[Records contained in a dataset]
-- Opening Marker --
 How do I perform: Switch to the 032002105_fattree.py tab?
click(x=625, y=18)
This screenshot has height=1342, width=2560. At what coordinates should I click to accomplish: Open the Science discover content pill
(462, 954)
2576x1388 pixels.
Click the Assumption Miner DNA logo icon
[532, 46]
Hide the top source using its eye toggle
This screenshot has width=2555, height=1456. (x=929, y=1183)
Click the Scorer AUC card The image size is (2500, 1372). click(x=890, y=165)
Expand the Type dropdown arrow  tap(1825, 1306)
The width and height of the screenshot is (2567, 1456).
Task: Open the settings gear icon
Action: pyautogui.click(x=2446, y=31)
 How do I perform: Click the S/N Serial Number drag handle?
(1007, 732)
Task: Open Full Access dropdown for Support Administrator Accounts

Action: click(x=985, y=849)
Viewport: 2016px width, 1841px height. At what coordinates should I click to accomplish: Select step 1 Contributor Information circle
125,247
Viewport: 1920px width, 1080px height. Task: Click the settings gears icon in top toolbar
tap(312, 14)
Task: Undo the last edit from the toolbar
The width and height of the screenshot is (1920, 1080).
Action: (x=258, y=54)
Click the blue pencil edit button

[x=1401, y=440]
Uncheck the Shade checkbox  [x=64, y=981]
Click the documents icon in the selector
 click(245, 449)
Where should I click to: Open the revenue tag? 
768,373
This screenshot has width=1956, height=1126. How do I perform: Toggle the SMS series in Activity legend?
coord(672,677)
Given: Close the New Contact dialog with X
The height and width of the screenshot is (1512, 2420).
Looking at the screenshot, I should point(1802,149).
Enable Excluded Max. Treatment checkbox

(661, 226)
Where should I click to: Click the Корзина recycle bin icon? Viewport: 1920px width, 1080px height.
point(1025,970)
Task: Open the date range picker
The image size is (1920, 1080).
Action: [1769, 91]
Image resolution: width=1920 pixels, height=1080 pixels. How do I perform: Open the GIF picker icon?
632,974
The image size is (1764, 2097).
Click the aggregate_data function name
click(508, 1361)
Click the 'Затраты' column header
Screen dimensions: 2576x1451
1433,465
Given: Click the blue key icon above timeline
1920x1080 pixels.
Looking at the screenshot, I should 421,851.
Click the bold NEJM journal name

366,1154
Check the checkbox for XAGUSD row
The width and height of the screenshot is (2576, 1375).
-- Closing Marker --
Work item: Among the entries above, which lines include "Given"? List them all.

Exercise result:
Given: Close the New Contact dialog with X
Given: Click the blue key icon above timeline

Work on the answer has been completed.